Of course, there are decent, gracious people. Athletes, exhausted by defeat, will still scribble autographs. Sachin Tendulkar interrupted his birthday party in Dubai to give me 5 minutes because he knew I was on deadline. Johan Olav Koss, the ice skater, plays a pivotal role in the humanitarian organization Right To Play.
But eventually my admiration for athletes became mostly limited to the field. Heroes when sweaty. I respect their pushing of the envelope of human achievement; I am awed by their skill and spirit. I learn about discipline and commitment. And of course as a sportswriter, I tend to exaggerate all this.
But I rarely go to stadiums expecting lessons in morality. These aren’t arenas of real bravery for this isn’t real life. These weren’t my guides, not my North Stars. My heroes are different, they are ordinary people taking on life, they are my parents, teachers, friends who grapple patiently with troubled kids, they are families who take care of the ill with a selfless love, they are preachers of tolerance.
I have expectations of the athlete, especially the great ones, for with fame arrives responsibility. Certainly he must obey the rules, stay away from gunfights in nightclubs, respect the law, conduct himself appropriately when representing his country. It is not a difficult list. Roger Federer meets it nicely. But not everyone.
But then it gets tricky. What moral standard do we hold the athlete to, a higher one than we have for ourselves? Marriage is beautiful and we are unimpressed by the adulterer, but do we hound them from our groups of friends and from our offices? Is Tiger Woods different, worth such public scorn, because he portrayed himself as a virtuous family man? It would appear so. And as much as the tawdriness of it all, the sheer number of infidelities, what seems to upset people is also the deception. He fooled us, this billionaire hero. He made us buy his shirts while he was taking his off.
What we tend to forget is that the great athlete presents to us an image. On that basis we claim to know him, but we really don’t. Andre Agassi’s revealing autobiography, Open, suggested our view of him was almost entirely inaccurate. Woods is similarly a mystery. We know him as outrageous golfer, bland interviewee, smiling salesman. Beyond that he is hidden. It suited him. His golf was perfect, his trousers creased, his shoes shined, and so he let us assume the rest of his life was as polished. The point is this: He should have known better than to do what he did, but so should we have to have swallowed his myth.

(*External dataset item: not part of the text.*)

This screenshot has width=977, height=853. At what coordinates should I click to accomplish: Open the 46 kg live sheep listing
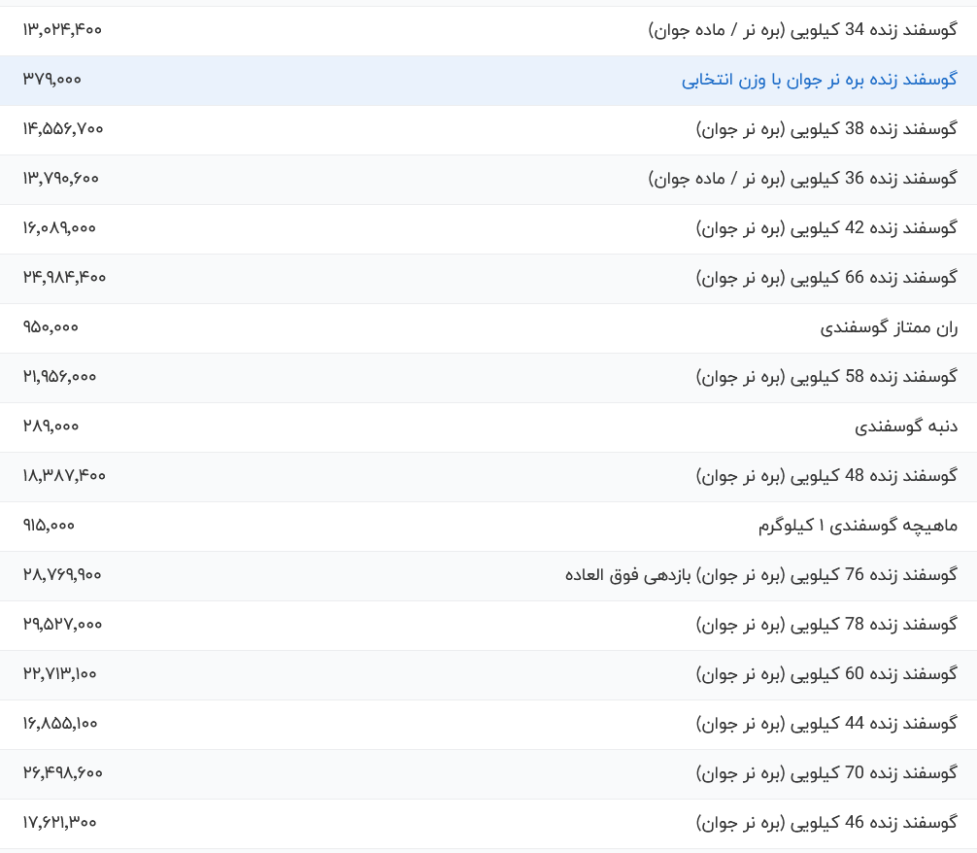[826, 823]
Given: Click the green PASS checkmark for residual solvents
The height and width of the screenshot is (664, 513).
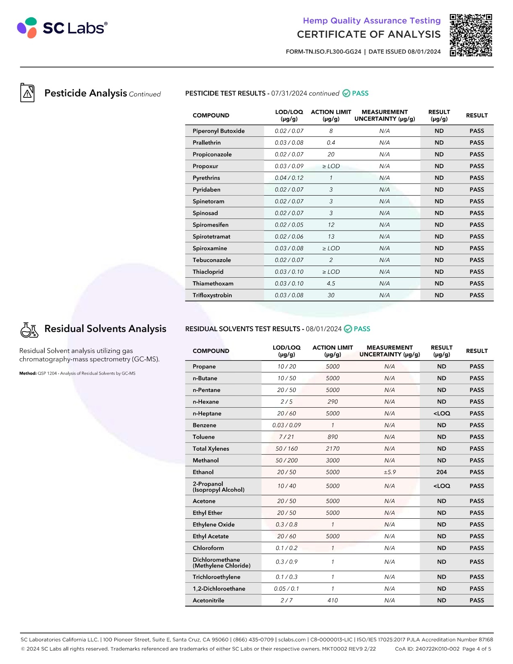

The Woods story is sad, grubby, fascinating. Sports stars have erred before: Maradona took ephedrine, Boris Becker had a tryst with a model on a restaurant’s stairs, Mike Tyson dined on a rival’s ear. But this story dwarfs them. It tell us how enormous a figure he has become, how powerful the Internet is, how voracious our appetite for celebrity is.
I am not surprised by Woods, maybe because I am a sportswriter. But I do have, echoing an Australian friend, “an inexplicable feeling of disappointment”. Maybe because we saw him as promise. This black man who stood tall in a sport that was too white for too long. This nerveless athlete who turned a stuffy sport into a cool one. Perhaps we invested too much in one man. Perhaps parents should just tell kids who Scotch tape posters of athletes to their walls, that these are just sporting champions. But not necessarily heroes.
Rohit Brijnath is a senior correspondent with The Straits Times in Singapore.